WORK ORDER: No pictures, no extra lines: copy exactly from the line with "How do I perform: Click" through the end of the entries.

═══ EXCERPTED RECORDS

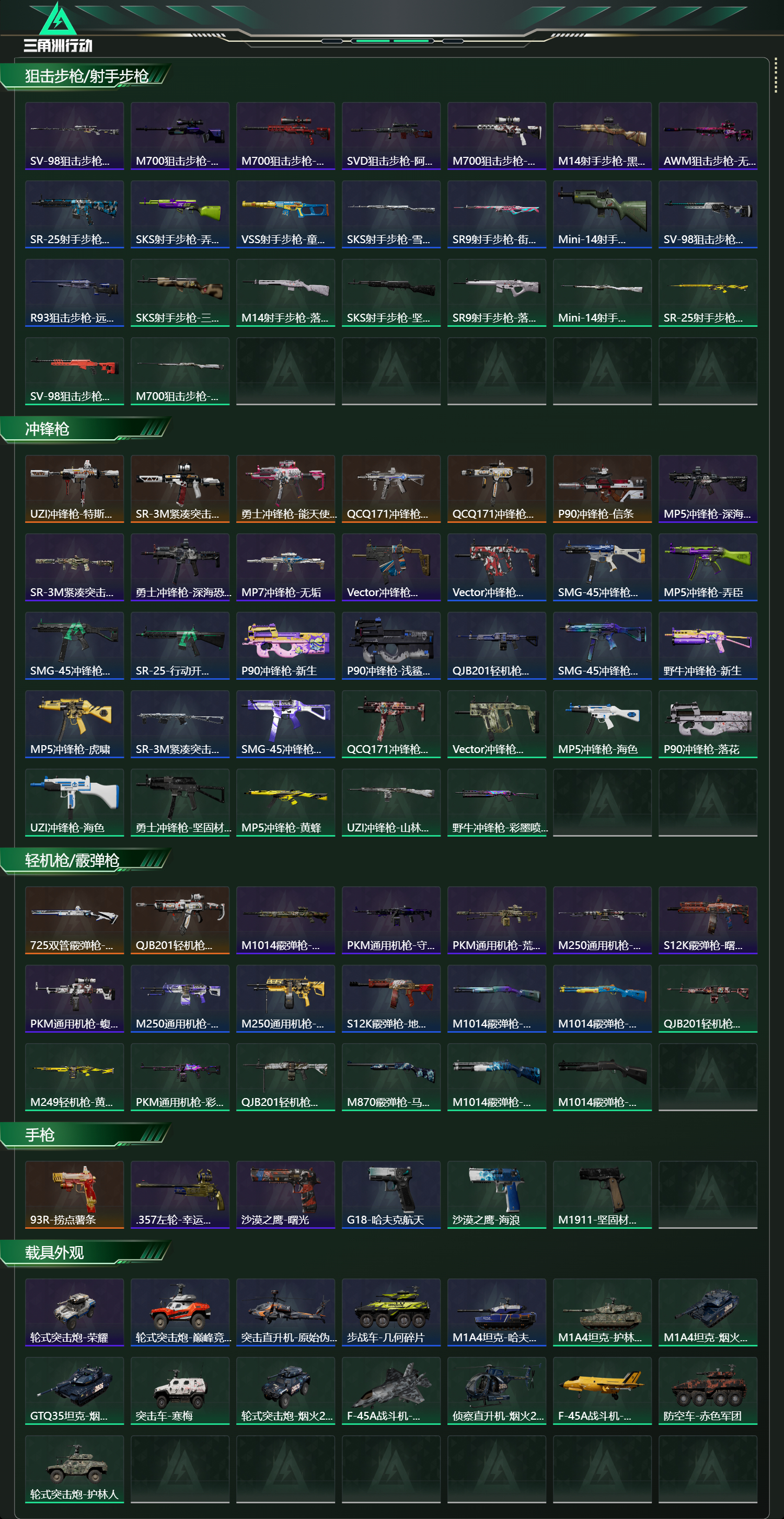Viewport: 784px width, 1519px height.
Task: Choose the 防空车-赤色军团 vehicle skin
Action: [x=707, y=1390]
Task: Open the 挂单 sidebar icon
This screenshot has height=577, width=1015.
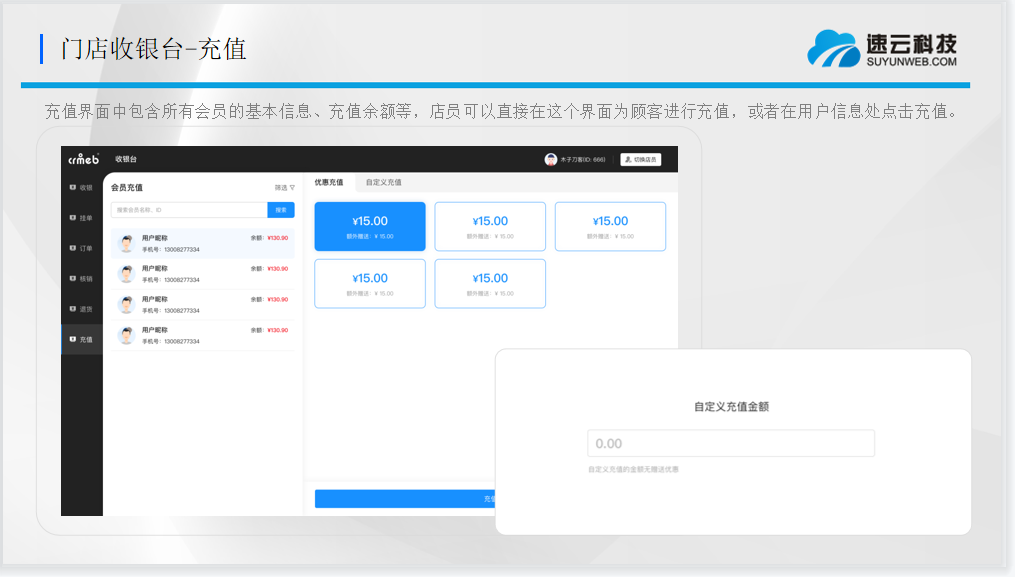Action: point(81,217)
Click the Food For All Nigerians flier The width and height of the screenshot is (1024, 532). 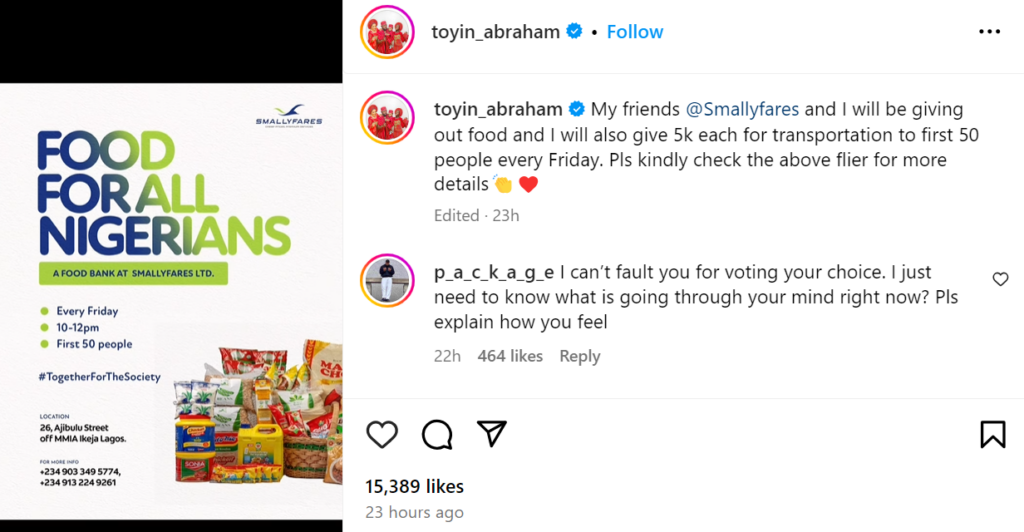point(171,300)
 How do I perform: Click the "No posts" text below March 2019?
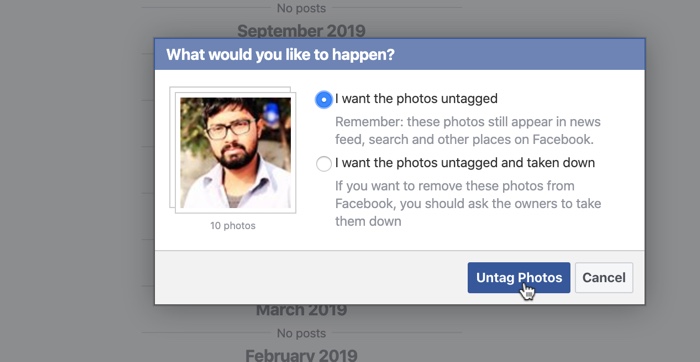(301, 333)
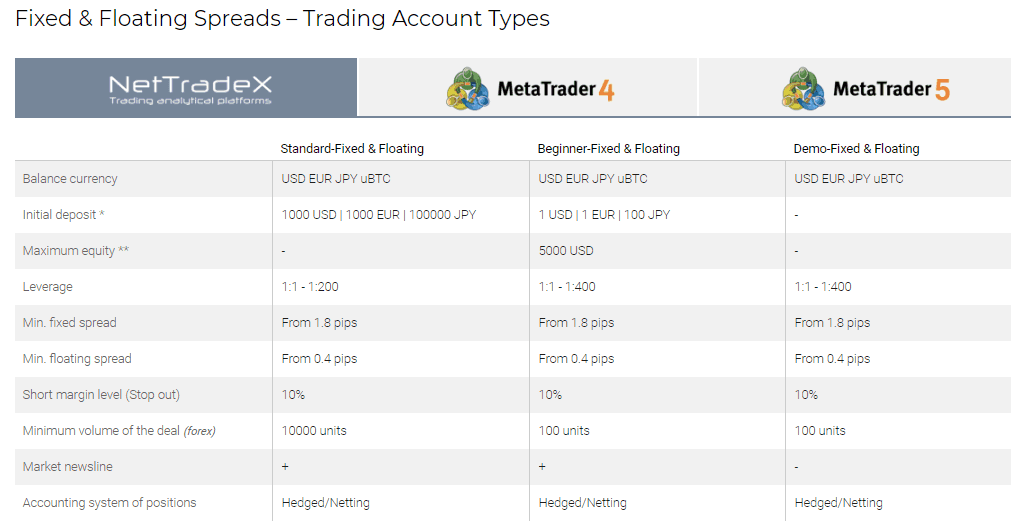
Task: Click the orange 5 numeral
Action: (x=942, y=90)
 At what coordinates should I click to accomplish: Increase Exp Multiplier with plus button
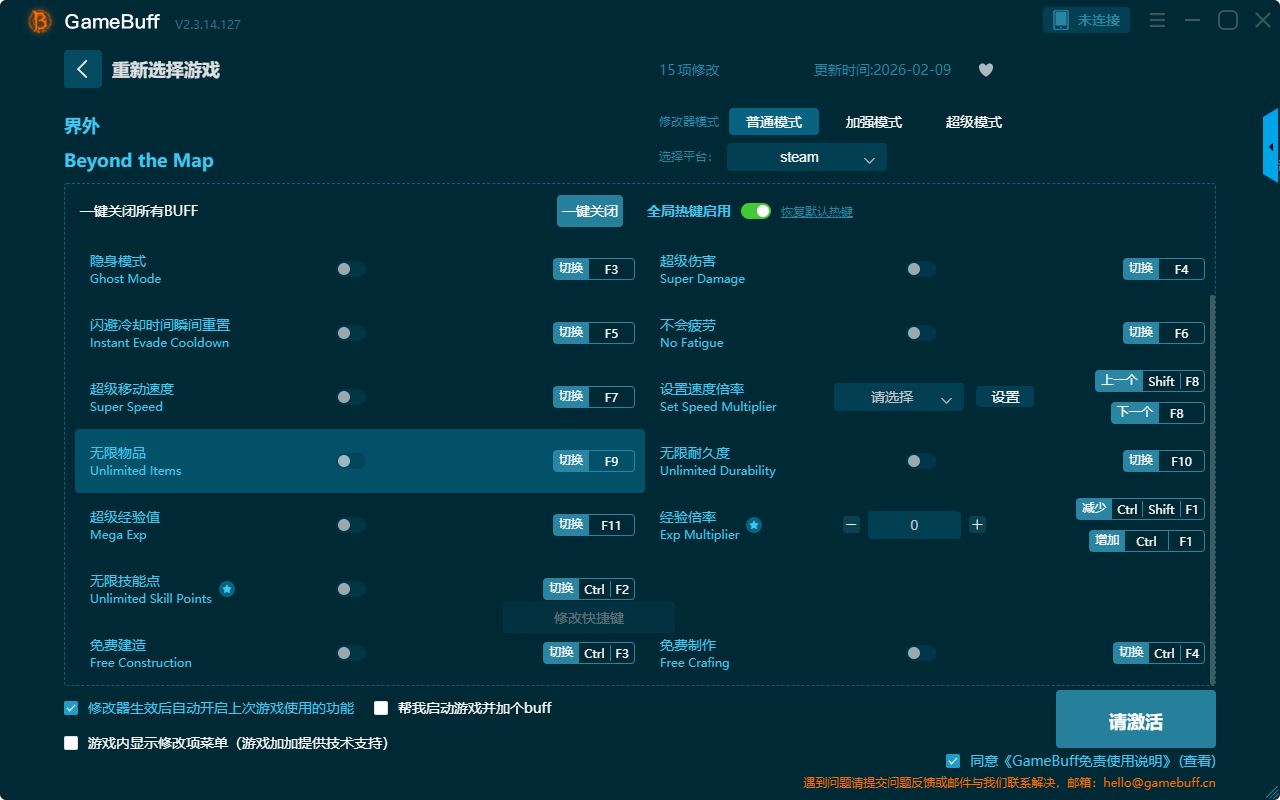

══════

EXERCISE OUTPUT:
 How do I perform: Click the "No posts" text below March 2019?
(301, 333)
Task: Click the orange 5 numeral
Action: (x=942, y=90)
 At what coordinates should I click to accomplish: Increase Exp Multiplier with plus button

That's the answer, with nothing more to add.